Nate (another faithful friend and a hater of all-things-onion): Liked the cilantro, but couldn't deal with the onions. Sorry, Nate!

Bill and I ate all of the first batch with the exception of several chipsful Christa had and one chipful Nate tried. In one evening. It's good stuff. I made it again a day later, and Bill and I agree that we'll be adding a jalepeno or cerrano pepper to spice it up a bit, but it's a great mild salsa.

UPDATE (ten days later):

I have now made this salsa five or six times.
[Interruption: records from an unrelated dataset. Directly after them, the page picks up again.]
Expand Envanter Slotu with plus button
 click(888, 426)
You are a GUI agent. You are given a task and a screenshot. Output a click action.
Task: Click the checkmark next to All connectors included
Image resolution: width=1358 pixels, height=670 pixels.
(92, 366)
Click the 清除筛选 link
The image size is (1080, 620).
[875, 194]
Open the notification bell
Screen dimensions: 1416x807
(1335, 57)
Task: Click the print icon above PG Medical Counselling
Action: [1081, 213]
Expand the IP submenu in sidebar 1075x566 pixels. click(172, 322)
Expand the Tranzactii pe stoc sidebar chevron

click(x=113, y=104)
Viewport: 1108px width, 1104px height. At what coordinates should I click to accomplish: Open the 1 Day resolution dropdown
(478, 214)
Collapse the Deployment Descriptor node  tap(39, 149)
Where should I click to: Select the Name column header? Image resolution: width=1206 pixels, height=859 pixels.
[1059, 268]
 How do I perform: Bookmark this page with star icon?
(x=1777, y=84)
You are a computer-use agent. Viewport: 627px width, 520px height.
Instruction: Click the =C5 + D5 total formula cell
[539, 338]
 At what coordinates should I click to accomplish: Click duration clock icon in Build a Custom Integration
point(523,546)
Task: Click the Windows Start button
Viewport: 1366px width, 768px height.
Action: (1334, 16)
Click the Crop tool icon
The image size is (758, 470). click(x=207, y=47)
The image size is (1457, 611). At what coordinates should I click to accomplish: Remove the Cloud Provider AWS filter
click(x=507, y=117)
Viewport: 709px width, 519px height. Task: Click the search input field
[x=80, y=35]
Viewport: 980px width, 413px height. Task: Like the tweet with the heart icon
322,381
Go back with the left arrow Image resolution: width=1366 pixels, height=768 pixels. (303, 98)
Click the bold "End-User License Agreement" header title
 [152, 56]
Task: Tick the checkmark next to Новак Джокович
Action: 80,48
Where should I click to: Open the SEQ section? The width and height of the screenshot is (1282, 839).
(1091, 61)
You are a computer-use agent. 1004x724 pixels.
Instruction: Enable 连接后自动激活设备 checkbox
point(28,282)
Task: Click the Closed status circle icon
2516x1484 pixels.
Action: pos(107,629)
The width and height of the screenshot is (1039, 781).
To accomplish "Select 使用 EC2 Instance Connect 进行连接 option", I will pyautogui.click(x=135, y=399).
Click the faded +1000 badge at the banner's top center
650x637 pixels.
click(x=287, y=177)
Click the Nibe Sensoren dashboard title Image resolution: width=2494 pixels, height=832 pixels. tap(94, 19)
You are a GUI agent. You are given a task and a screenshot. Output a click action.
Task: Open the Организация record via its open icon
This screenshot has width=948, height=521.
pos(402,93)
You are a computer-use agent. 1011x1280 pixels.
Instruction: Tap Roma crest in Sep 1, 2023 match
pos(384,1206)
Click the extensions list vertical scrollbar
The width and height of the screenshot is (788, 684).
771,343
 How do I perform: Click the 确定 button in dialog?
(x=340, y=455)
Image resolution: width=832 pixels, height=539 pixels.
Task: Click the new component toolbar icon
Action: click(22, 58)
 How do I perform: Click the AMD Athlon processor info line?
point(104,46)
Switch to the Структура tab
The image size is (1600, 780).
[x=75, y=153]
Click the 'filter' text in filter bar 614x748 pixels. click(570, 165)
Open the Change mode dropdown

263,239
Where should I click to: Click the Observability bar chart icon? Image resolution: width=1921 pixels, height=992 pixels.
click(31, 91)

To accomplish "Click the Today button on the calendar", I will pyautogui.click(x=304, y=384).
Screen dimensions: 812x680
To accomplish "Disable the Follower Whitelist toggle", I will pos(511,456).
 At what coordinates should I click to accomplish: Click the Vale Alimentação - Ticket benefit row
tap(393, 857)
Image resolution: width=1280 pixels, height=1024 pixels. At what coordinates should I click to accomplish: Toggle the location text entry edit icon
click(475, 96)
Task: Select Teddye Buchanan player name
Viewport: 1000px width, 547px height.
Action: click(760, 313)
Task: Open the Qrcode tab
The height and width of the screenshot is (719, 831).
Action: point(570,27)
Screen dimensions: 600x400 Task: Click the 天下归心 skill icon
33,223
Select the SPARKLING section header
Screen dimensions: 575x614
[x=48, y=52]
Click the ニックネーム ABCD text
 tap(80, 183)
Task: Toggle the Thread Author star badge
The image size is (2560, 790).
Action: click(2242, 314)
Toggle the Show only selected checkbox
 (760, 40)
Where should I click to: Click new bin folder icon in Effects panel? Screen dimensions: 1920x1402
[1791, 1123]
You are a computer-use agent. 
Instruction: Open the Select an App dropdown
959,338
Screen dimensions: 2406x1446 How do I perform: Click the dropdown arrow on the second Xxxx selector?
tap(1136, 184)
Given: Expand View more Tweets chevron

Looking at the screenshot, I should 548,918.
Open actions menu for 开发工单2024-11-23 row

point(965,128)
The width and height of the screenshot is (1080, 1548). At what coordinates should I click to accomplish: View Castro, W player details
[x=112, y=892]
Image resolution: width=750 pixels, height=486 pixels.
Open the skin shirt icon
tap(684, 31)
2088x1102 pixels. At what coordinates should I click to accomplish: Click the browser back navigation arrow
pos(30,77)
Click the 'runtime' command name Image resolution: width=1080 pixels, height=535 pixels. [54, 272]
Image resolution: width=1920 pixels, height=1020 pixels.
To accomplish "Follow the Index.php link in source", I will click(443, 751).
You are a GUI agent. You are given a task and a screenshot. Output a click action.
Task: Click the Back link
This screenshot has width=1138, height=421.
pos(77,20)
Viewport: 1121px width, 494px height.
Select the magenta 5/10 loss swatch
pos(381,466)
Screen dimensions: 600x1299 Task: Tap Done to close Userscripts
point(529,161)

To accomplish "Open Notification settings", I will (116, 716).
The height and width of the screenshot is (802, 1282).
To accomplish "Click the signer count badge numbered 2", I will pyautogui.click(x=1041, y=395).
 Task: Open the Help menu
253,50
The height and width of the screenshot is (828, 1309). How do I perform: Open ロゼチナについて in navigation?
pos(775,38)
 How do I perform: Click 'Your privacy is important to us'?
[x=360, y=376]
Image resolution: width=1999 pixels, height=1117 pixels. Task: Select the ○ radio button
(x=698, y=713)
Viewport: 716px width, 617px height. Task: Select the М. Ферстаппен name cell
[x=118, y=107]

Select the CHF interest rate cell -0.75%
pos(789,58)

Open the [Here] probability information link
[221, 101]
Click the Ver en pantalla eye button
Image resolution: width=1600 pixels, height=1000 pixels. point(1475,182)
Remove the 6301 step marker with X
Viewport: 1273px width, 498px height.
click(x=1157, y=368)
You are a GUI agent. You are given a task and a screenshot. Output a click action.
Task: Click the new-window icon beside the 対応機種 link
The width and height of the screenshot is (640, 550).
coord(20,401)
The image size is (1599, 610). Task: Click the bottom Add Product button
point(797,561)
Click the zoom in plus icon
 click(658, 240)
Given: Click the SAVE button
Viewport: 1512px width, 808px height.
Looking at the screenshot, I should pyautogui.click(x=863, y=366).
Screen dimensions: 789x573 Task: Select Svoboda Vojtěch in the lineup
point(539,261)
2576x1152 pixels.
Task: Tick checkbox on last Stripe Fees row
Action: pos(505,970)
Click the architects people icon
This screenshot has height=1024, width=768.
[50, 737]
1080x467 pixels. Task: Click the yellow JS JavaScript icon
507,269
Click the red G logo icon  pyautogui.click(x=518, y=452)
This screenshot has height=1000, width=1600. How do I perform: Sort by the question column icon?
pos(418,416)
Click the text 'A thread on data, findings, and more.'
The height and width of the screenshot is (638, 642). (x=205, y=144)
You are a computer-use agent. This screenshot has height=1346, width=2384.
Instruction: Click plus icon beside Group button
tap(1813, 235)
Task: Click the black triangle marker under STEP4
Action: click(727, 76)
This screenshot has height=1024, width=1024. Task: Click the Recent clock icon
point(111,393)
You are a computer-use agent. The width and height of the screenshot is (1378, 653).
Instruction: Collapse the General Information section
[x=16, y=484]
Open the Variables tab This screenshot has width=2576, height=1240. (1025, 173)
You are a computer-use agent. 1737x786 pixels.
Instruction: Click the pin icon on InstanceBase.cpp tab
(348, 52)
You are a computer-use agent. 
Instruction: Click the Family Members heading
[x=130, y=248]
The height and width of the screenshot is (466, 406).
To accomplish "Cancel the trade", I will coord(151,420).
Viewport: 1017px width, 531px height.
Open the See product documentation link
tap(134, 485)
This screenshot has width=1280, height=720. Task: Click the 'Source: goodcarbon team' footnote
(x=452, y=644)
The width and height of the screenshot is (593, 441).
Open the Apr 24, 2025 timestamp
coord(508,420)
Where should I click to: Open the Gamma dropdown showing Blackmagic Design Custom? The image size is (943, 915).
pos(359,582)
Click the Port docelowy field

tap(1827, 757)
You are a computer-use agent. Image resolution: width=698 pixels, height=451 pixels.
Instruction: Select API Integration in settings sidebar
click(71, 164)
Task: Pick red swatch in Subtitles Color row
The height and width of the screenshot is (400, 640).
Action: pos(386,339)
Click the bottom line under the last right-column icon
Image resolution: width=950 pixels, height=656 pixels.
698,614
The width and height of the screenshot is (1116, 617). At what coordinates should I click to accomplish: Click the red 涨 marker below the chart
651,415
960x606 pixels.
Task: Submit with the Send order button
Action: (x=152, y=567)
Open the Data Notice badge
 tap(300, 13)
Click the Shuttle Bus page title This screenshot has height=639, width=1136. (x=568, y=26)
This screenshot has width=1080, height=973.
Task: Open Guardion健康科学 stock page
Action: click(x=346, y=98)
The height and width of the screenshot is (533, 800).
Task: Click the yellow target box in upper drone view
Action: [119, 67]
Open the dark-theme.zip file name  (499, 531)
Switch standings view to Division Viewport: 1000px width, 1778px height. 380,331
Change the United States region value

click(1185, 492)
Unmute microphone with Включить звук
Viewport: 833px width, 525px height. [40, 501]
I have tweaked the recipe nearly every time. Currently, I have found our favorite variation: double the onions as well as the cilantro; add two green onions, chopped (I use everything but the very end); add 1/3 can rinsed and drained black beans. Mmmmm... I took this variation on a play date this week, and Carrie (the other mom with me) ate a ton of it; she loved it!

Eggplant Parmigiana

STILL NO PHOTO - BLASTED CAMERA!

2 cups Italian tomato sauce
1 large egg
2 tablespoons water
2/3 cup dry bread crumbs
1/3 cup grated parmesan cheese
2 small unpeeled eggplants (about 1 pound each), cut into 1/4-inch slices
1/4 cup olive or vegetable oil
2 cups shredded mozzarella cheese

  1. Heat oven to 350.
  2. Mix egg and water. Mix bread crumbs and Parmesan cheese. Dip eggplant slices into egg mixture, then coat with bread crumb mixture.
  3. Heat oil in 12-inch skillet over medium heat. Cook half of the eggplant at a time in oil about 5 minutes, turning once, until light brown. Repeat with remaining eggplant, adding 1 or 2 tbsp oil, if necessary.
  4. Place half of the eggplant in ungreased rectangular baking dish (11 X 7 X 1 1/2 inches), overlapping slices slightly. Spoon half of the sauceover the eggplant. Sprinkle with one cup of the mozzarella cheese. Repeat with remaining veal, sauce, and cheese.
  5. Bake uncovered about 25 minutes or until sauce is bubbly and cheese is light brown.

Recipe from Betty Crocker's New Cookbook, 1996 version.

CHANGE I MADE:

  • I don't have a pan of that size, so I used my 9 X 9 square baker.
  • The recipe calls for you to make the sauce yourself; I have neither the time nor the inclination for that, so I used jarred spaghetti sauce.

THINGS I LEARNED:

  • This was a lot of work.
  • No one in my family likes eggplant.
  • I have no idea when an eggplant is ripe.
  • Making a second dinner is easier when the oven is already warm.

OVERALL OPINIONS:

Bill: Hated it. Took two or three bites.

Me: Hated it. It was just plain weird. I would like to think that I just let the eggplant overripen, but I'm not sure that's the case. I've had eggplant before (years ago in Italy), and I enjoyed it then, but this was dreadful.

Georgia: Wouldn't try it. We didn't make her.

Emma: Bless our little trooper. She just kept eating it, saying things like, "Well, it's not going to be my favorite, that's for sure." When Bill and I realized how bad it was, we told her she didn't have to keep eating it. Her response? "Oh, good. I don't really like it much."